STORED RECORDS:
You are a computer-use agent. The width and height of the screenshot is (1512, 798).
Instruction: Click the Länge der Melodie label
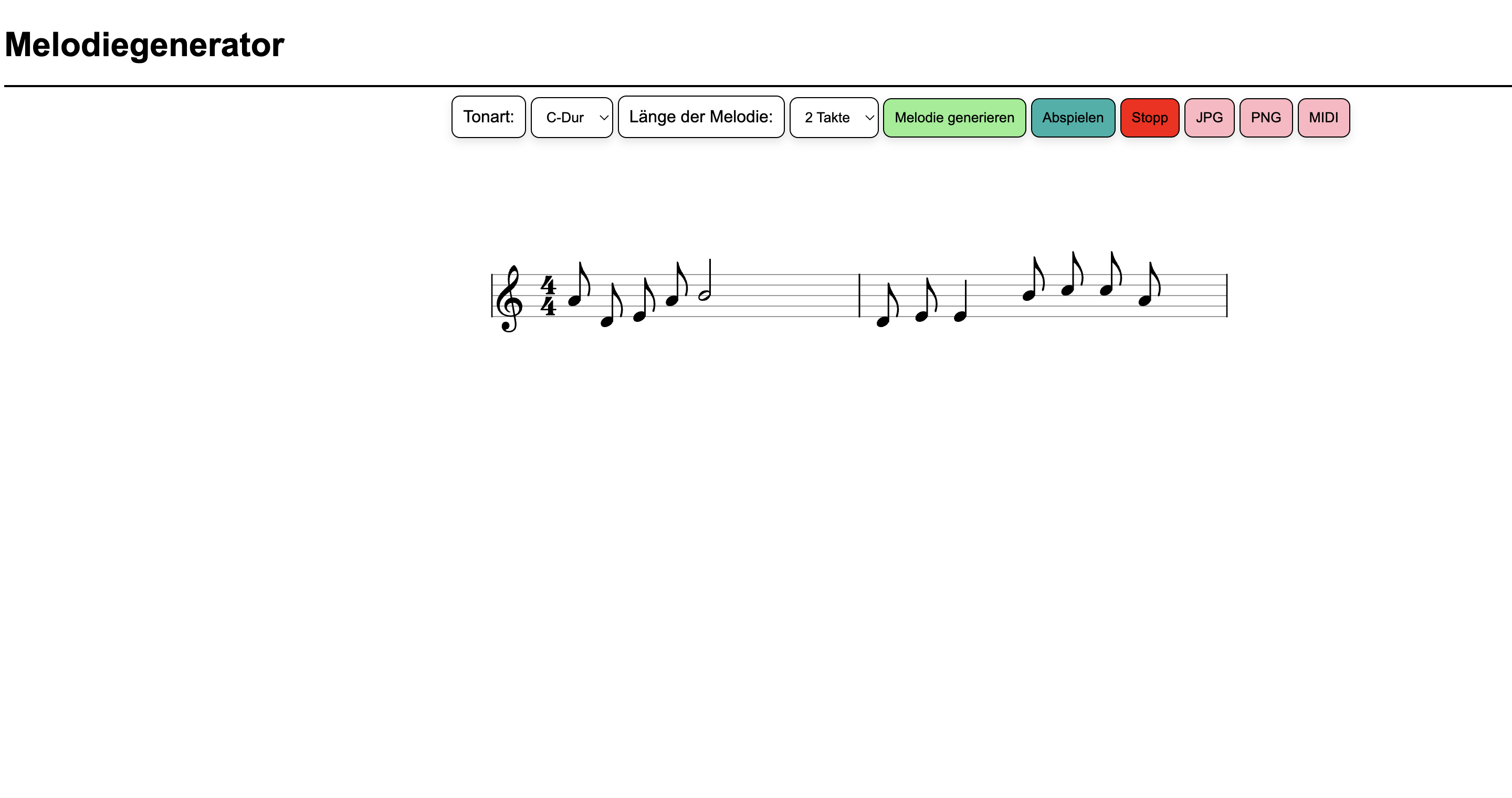click(x=701, y=117)
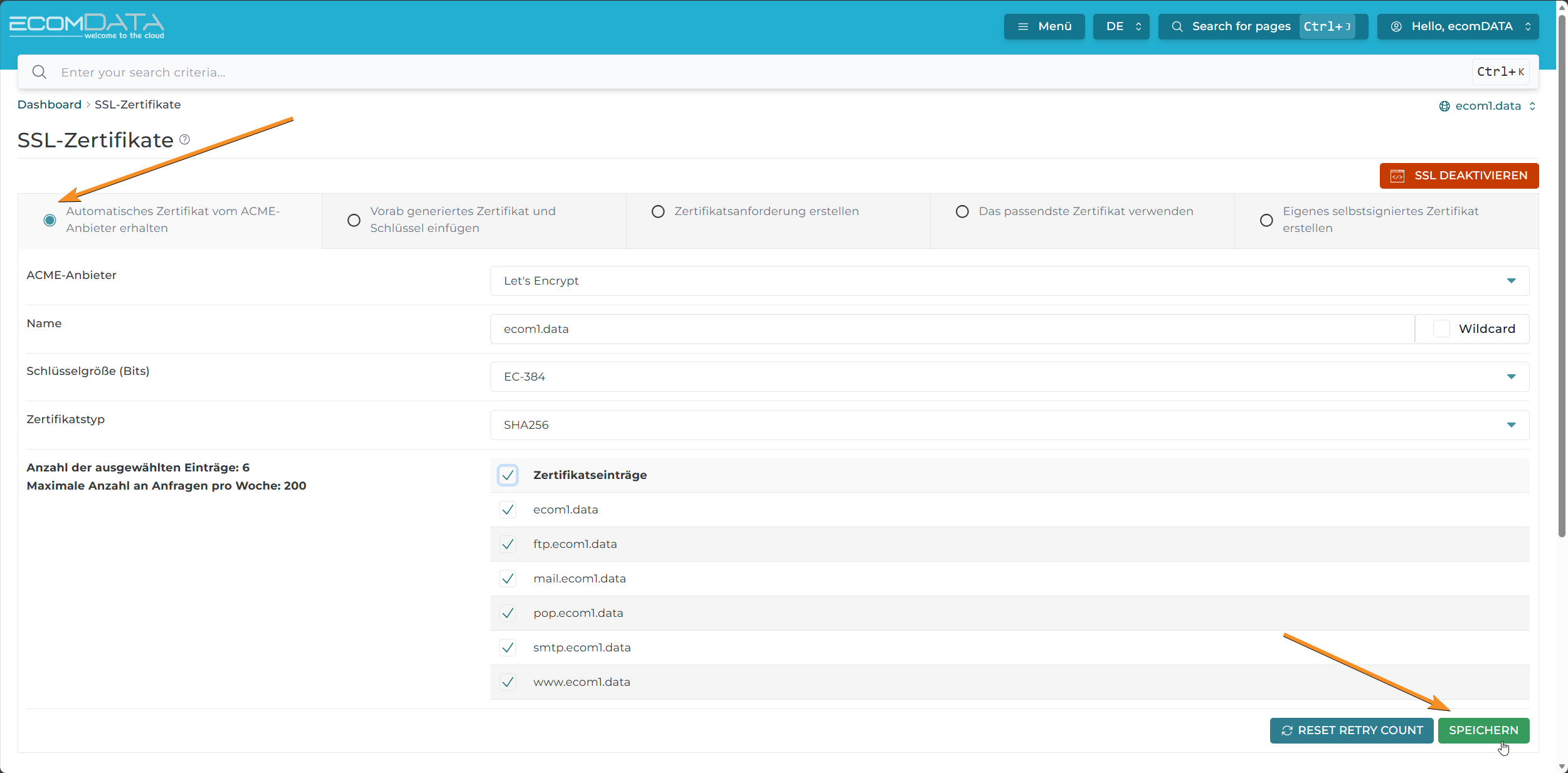Select Zertifikatsanforderung erstellen radio option
The width and height of the screenshot is (1568, 773).
point(658,211)
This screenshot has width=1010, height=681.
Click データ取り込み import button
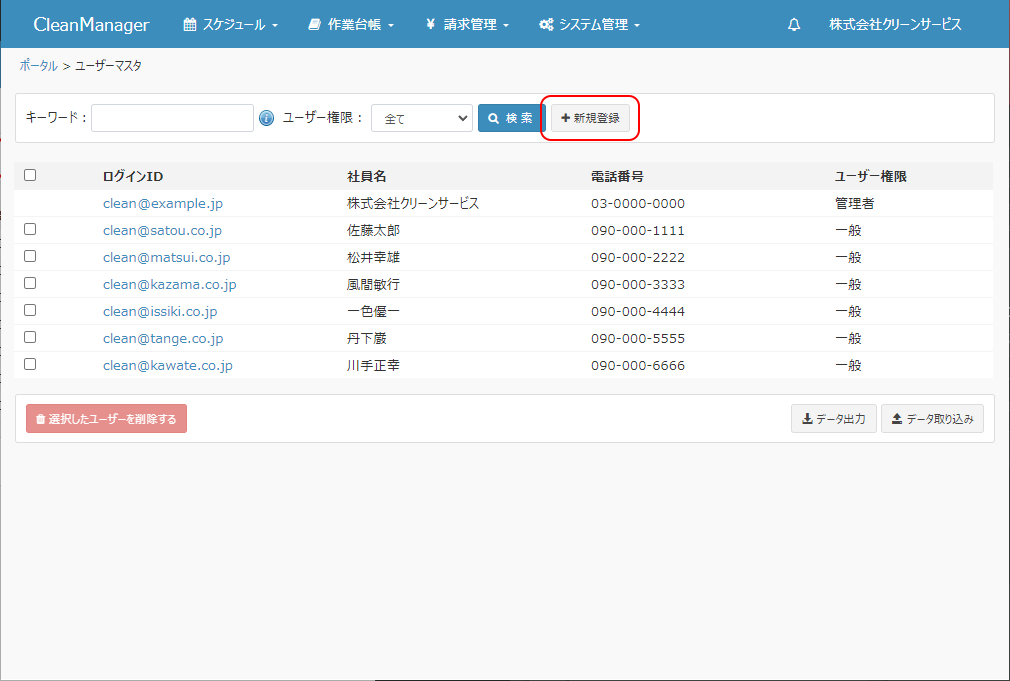[x=931, y=419]
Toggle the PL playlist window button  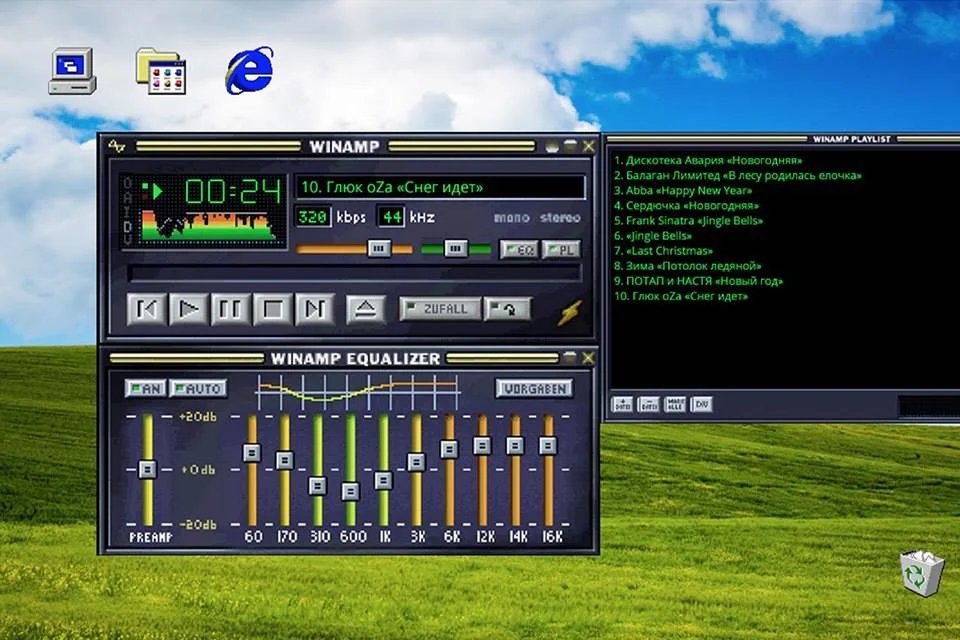(x=561, y=249)
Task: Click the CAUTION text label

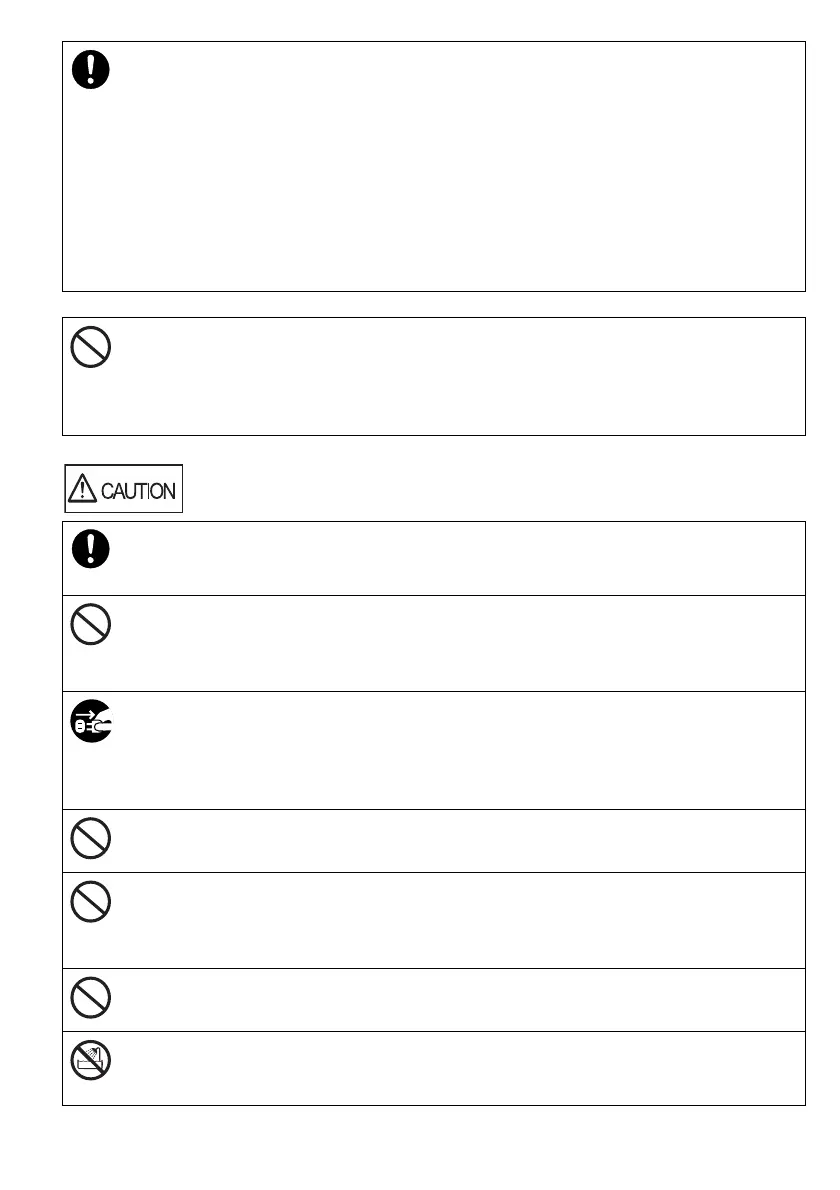Action: 138,491
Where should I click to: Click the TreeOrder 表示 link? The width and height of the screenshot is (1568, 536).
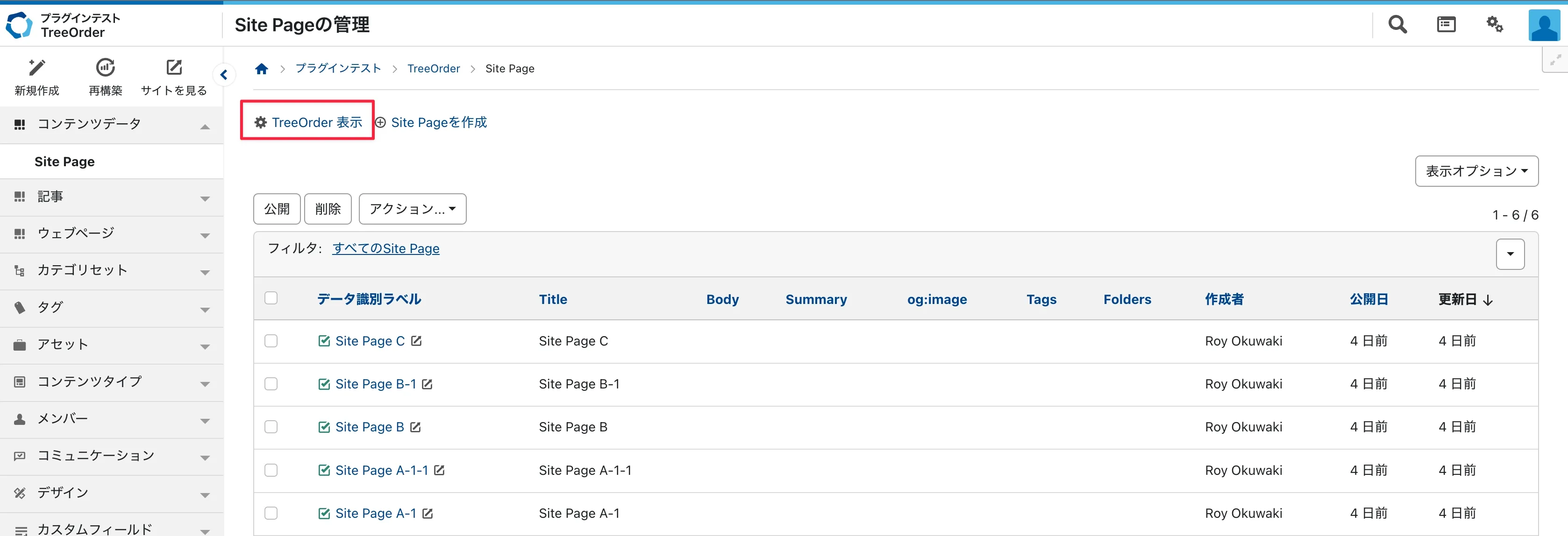(x=316, y=122)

INSTRUCTIONS TO FOLLOW: From the data above, pick out every line that contains the word "screenshot", matching its case exactly.

SOLUTION:
You are a computer-use agent. The width and height of the screenshot is (1512, 798).
The width and height of the screenshot is (1568, 773).
This screenshot has width=1010, height=681.
Where should I click to: Click the TreeOrder 表示 link? The width and height of the screenshot is (1568, 536).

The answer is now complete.